Records for processing
►

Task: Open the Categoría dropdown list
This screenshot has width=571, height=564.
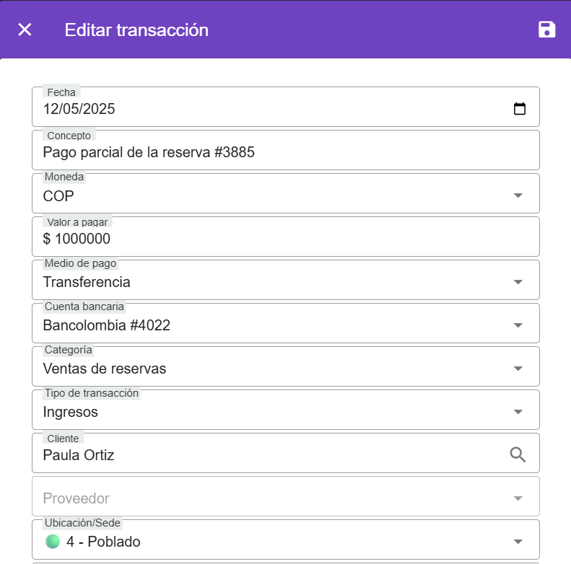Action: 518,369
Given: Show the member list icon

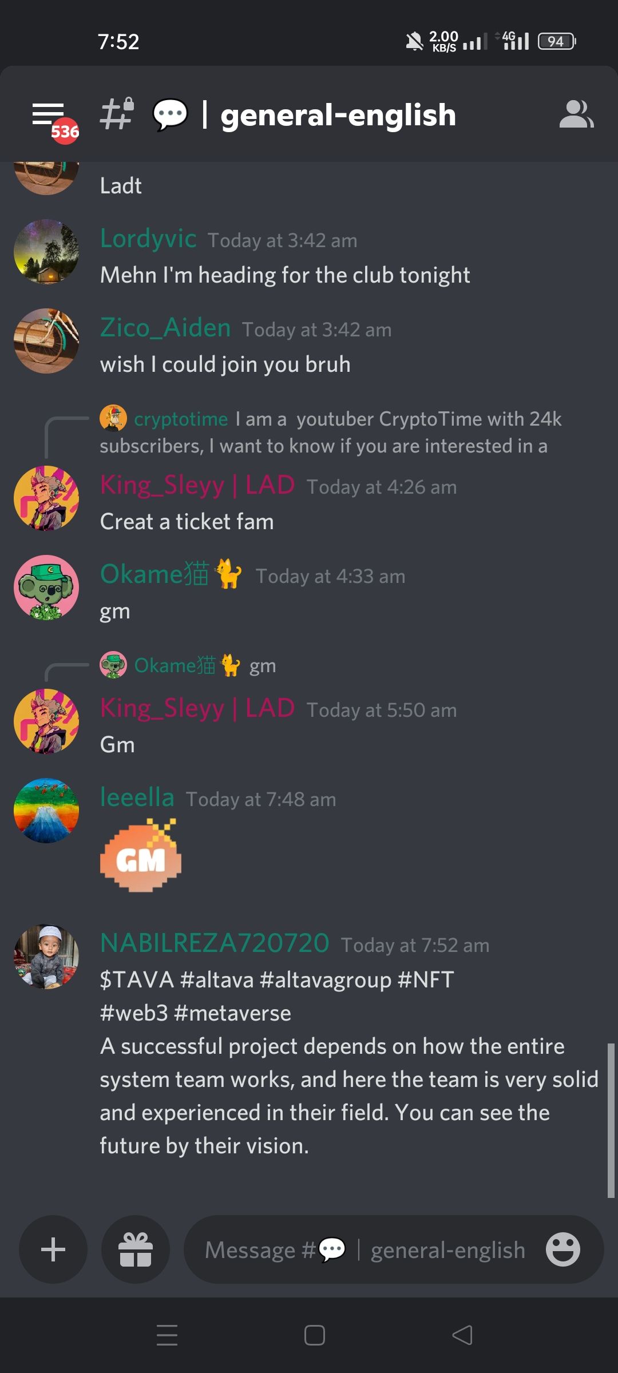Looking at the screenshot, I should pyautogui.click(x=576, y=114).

◄
►

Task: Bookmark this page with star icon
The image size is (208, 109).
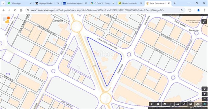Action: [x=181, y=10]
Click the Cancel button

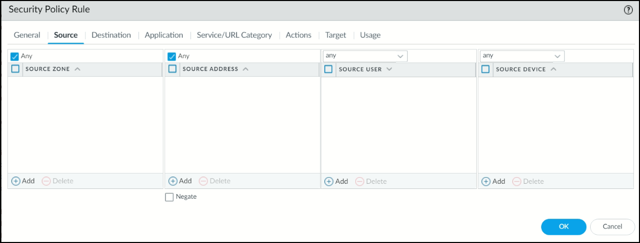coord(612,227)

◄
►

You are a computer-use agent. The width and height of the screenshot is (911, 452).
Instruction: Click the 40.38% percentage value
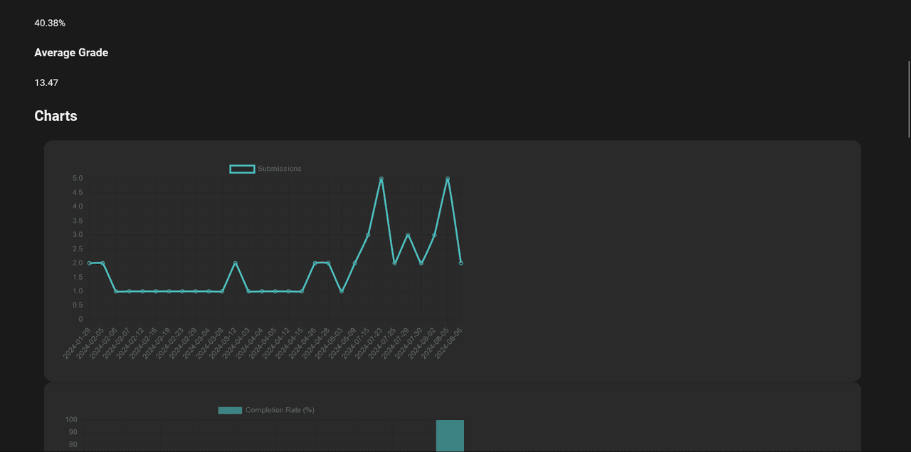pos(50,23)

◄

Look through the records and gather each line with the word "Task".

Answer for this exercise
Task: Open the Categoría dropdown list
Task: Bookmark this page with star icon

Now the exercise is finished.